* Activity
Write out nothing except the lines running from the one containing "Task: Choose Hapus to delete contact" to the last line of the data, exactly as they stand.

* The input
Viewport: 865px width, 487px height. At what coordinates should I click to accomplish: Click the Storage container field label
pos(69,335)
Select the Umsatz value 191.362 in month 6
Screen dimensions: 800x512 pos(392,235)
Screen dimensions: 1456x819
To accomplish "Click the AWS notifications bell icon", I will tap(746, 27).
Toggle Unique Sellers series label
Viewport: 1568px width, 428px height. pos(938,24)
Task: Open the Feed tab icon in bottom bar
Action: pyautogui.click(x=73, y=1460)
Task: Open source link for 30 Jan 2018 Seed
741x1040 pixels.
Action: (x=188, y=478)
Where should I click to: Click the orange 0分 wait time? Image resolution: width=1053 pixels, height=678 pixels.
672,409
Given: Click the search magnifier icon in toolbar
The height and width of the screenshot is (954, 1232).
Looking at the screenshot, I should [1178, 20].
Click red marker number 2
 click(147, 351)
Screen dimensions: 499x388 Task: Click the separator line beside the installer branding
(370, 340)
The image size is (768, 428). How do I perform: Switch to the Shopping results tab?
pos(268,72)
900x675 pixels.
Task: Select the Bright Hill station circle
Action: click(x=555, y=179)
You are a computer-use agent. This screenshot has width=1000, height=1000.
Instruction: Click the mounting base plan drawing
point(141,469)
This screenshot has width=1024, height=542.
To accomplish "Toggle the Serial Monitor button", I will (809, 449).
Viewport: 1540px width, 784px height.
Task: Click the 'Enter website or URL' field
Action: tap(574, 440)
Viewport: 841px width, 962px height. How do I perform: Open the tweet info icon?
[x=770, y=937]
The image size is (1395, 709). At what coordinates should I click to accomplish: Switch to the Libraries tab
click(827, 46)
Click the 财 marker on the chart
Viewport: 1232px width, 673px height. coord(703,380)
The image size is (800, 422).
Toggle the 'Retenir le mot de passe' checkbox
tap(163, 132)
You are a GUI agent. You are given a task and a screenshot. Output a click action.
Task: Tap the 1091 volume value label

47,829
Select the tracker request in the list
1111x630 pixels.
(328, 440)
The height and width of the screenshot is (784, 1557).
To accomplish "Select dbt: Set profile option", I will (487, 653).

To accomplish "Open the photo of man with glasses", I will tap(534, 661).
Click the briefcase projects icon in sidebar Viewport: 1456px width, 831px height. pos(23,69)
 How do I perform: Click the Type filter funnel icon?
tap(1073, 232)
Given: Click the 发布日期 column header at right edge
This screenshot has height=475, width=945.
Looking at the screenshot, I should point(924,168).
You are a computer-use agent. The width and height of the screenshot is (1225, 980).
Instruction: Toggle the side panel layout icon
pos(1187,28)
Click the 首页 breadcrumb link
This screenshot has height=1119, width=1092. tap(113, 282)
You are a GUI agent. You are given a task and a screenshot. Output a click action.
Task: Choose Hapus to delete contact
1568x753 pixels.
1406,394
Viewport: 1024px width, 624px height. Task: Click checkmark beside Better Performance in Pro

* Final answer
Task: Choose Hapus to delete contact
1568x753 pixels.
1406,394
Viewport: 1024px width, 624px height. Task: Click checkmark beside Better Performance in Pro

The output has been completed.